De tweede is de rol van mede-pelgrim (niveau: espoused theology) Je moet doorkrijgen dat vanuit het geleefde leven ieder mens, en iedere jongere, geloofsvoorstellingen ontwikkelt (en als het goed is weet je ook hoe dat bij jezelf functioneert). Je kunt zo invoelend luisteren dat je gaat begrijpen waarom jongeren of ouderen bepaalde geloofsvoorstellingen omarmen, waarom die belangrijk voor hen worden, of waarom ze sterk afwijzend staan tot geloof. Ik heb heel wat catechisanten gehad waarvan een vader wel gelooft en een moeder niet, en je kunt heel goed door gaan krijgen waarom welke geloofsvoorstellingen daarom belangrijk worden. Je kunt leren begrijpen waarom een pleegkind bepaalde geloofsvoorstellingen zo dierbaar worden. Je hebt als soulmate contact met het geleefde leven en je hebt als mede-pelgrim ervaring met hoe dat doorwerkt in geloofsvoorstellingen, en dat kun je verhelderen. Jouw levens- en geloofservaring kan een gidsfunctie hebben.
De derde rol is die van theoloog (niveau: formal theology) Het moet allemaal niet te ‘micro’ worden. Als theoloog heb je toegang tot de ‘grote traditie’ en dus tot de grote thema’s.

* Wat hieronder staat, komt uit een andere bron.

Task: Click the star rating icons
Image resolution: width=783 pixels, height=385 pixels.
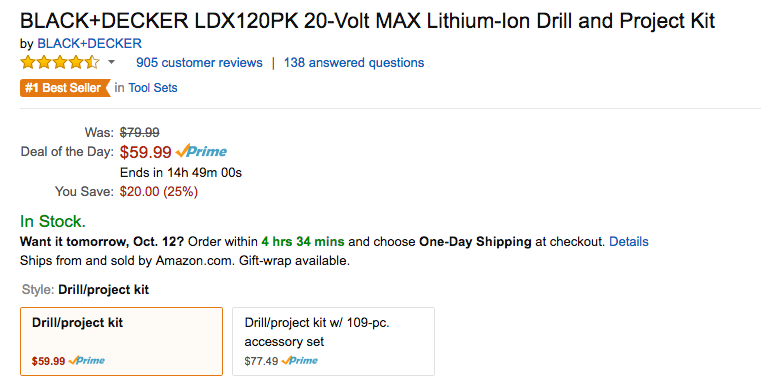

Over wat je als soulmate en mede-pelgrim hoort kun jij theologisch reflecteren, je kunt het verbinden met de grote thema’s van schepping, woestijn en ballingschap, exodus, zonde, verkiezing, verlossing, eschaton. De theoloog is betrokken maar op een reflectieve manier. Die grote thema’s kun je ontsluiten voor ‘beginnende gelovigen’. Het is mijn ervaring dat er een wereld voor jongeren open kan gaan als je kunt laten zien hoezeer kerkvaders en grote theologen ook soulmates zijn en mede-pelgrims. Als je jongeren met Augustinus in contact kunt brengen als een soul-mate, help je hen diepgaander dan wanneer je Nick & Simon de catechisatie intrekt. Als theoloog/analyticus weet je ook iets van de ‘stages of faith’ (James Fowler), je weet iets over melk en vast voedsel. Je weet dat bepaalde geloofsvoorstellingen in bepaalde periodes belangrijk kunnen zijn, maar ook dat die voorstellingen waarschijnlijk sneuvelen in het echte leven. Daarom theologiseren we: om als gelovigen het echte leven in alle facetten aan te kunnen.
De vierde rol is die van ambtsdrager (niveau: normative theology). Het moet niet alleen niet te ‘micro’ worden, het moet allemaal ook niet te ‘curling’ worden. Dat las ik ergens als woord: ‘curling-ouders’. Curling is die vreemde sport op zo’n soort bowlingbaan waarop je een kegel laat glijden en iedereen poetst de baan glad. ‘Curling-ouders’ zijn ouders die altijd bezig zijn om een gladde route voor hun kinderen te maken. Zo kunnen er ook ‘curling-gemeentes’ zijn, of ‘curling-predikers’. Altijd maar dingen glad strijken. Maar als ambtsdragers heb je een andere rol. Als ambtsdrager benoem je de thema’s van bekering en heil, van een verloren leven kunnen lijden en hoe verschrikkelijk dat is, de betekenis van de sacramenten en van prediking. Mooie zin van Nelleke Plomp in haar onderzoek: ‘Een prediker levert zich niet uit aan jongeren’ (p 40). ‘Aufgabe der Kirche ist nicht Eroberung der Jugend’, zegt Bonhoeffer in zijn Acht Thesen űber die Jugendarbeit in der Kirche (London 1934), ‘sondern Lehre und Verkűndigung des Wortes Gottes’.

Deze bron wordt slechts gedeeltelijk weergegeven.